The Unusually Hollow Boom


For GDP, one big piece that’s missing, or what’s kept it at a lower rate than in the comparable 2014 period, is inventory. Three and four years ago, American businesses couldn’t get enough. They piled into it at a record pace. The reason they did was almost surely Janet Yellen, or at the very least the mainstream economic projections that start always with the Fed’s upward biased models.

The BEA estimates that in the four quarters after the “rising dollar” began (Q3 2014 to Q2 2015), US firms took in around $400 billion of additional inventory. In dollar terms, it was by far the most in history; in percentages (of GDP) it was the largest inventory splurge since the late nineties. As an investment in the future, which is what inventory really is, it was on par with what the BLS was figuring in the jobs market.

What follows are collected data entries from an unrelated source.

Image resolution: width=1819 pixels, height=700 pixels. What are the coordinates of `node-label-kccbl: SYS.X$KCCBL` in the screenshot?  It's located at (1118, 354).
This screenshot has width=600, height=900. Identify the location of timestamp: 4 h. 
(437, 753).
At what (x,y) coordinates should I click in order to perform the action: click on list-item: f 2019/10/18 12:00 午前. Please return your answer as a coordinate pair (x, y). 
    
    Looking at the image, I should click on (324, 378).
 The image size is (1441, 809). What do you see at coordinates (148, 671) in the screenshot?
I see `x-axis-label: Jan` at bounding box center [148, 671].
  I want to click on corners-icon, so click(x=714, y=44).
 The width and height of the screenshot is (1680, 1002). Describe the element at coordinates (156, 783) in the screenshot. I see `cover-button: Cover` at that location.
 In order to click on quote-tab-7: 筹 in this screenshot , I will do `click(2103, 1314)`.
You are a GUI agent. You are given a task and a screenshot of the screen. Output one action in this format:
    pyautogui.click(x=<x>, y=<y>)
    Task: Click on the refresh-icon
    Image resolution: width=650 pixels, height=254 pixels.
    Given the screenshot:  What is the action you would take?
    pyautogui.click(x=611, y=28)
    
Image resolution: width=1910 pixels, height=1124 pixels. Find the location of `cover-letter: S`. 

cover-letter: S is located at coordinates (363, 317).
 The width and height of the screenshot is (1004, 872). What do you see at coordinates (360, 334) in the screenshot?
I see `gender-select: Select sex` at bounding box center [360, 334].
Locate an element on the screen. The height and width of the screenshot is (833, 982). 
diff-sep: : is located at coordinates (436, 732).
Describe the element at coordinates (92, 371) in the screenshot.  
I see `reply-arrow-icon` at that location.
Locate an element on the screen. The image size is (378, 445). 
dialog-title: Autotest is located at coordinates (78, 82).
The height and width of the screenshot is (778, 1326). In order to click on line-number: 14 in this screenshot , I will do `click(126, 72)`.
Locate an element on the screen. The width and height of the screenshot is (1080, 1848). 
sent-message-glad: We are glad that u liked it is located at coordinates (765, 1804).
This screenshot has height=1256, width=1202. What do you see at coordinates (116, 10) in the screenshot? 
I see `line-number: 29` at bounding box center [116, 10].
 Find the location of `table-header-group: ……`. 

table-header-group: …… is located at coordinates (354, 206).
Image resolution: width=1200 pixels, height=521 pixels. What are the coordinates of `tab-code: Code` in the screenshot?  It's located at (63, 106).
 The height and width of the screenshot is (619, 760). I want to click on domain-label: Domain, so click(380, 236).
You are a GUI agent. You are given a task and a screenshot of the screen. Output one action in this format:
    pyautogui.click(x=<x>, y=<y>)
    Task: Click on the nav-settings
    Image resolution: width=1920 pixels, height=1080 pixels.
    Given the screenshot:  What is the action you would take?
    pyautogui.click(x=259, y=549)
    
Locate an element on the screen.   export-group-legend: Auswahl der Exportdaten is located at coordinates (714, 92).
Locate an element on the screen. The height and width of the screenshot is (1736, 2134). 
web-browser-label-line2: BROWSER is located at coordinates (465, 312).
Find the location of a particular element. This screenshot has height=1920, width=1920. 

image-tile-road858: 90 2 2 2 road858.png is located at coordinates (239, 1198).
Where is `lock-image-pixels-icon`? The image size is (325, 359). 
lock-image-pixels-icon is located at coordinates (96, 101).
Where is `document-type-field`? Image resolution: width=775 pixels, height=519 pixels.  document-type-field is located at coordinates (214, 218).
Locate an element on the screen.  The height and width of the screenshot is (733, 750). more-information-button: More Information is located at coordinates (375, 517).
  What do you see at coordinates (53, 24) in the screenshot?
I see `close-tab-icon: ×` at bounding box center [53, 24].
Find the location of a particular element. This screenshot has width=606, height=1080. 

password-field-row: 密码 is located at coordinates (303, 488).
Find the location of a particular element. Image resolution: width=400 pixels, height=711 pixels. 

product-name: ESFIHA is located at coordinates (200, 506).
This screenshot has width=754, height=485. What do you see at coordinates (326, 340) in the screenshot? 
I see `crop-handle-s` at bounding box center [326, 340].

Overall economic growth never really picked up all that much. The inventory was in anticipation of it doing so by 2015 at the latest. The unemployment rate suggested that even if the economy was still in low gear in 2014, there had to be a kick into high gear just around the corner.

Since that time, American businesses have been stuck in a sort of inventory limbo. A traditional recession always comes with an inventory liquidation; the desperate shedding of stockpiles of unsold goods as the approach of economic danger turns more immediate. The lack of liquidation, ironically enough, is what kept the 2015-16 downturn from becoming a full-blown cycle trough (a few quarters of negative GDP strung out over time).

Unlike in the past, there seems to be confusion manifesting as reluctance. If there was no inventory liquidation, there hasn’t been any restocking, either. That’s part of the difference lowering economic growth rates in 2017 versus 2014.

It’s not just inventory where this curious disinclination shows up. Other forms of business investment have been just as restrained. The most beneficial and basic of them is pure capex, the sort of productive investment any economy relies upon for baseline growth potential.